Het aanvaarden van mijn menselijkheid

Vijf maand jonge onschuld in fluweelzwarte vacht strekt zich uit naar de scheuten van de plant die boven zijn hoofd hangt. Hij kan er net niet bij. En hij heeft geen houvast. Elke dag probeert hij opnieuw. Terwijl hij groeit. Net als de scheuten.

Onder de lagen van al dat reiken naar elkaar (ligt de eenheid reeds besloten)

Het is eigenlijk niet zo dat hij werkelijk iets aan het proberen is. Hier speelt eerder de simpele, maar daarom niet minder mooie, wet van actie en reactie. Het groen boven zijn hoofd prikkelt hem en hij wil het pakken. Misschien onbewust gedreven door het vooruitzicht van een verzadigend gevoel wanneer het hem uiteindelijk lukt.

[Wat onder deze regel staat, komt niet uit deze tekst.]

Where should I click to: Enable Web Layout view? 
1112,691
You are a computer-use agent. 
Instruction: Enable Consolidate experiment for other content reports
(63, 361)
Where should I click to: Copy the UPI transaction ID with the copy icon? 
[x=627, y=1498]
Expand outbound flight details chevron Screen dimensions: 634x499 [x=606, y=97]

Het verlangen vervliegt op het moment dat het werkelijkheid wordt. En in feite is er geen specifiek moment, het vervliegen der dingen is een constante.

Groeien en vergaan doe je simultaan.

Het willen vastgrijpen van de scheuten is een onschuldig spel. Ontsproten uit een impuls die zich zonder enige weerstand laat inwisselen voor een andere. Ik, vanuit het perspectief van een mens dat gedreven en geteisterd wordt door verlangen, voel me aangetrokken door de notie dat het mogelijk is om iets te willen zonder het echt te willen. Verlangen naar iets, zonder het (knagende) gevoel dat ook echt nodig te hebben.

Ik reik naar het verlangen om niets te verlangen. Elke dag opnieuw. Groeiend.

Maar ondertussen stel ik mezelf wel gerust: hey, het is oké om menselijk te zijn. Ik zal mezelf niet minder graag zien omdat ik het gevoel heb niet heel te zijn. Zonder oordeel zal ik met mededogen en begrip getuige zijn van al mijn wanhopige pogingen om mezelf te ‘vullen’. Of dat ben ik toch met mijn hele hart aan het proberen.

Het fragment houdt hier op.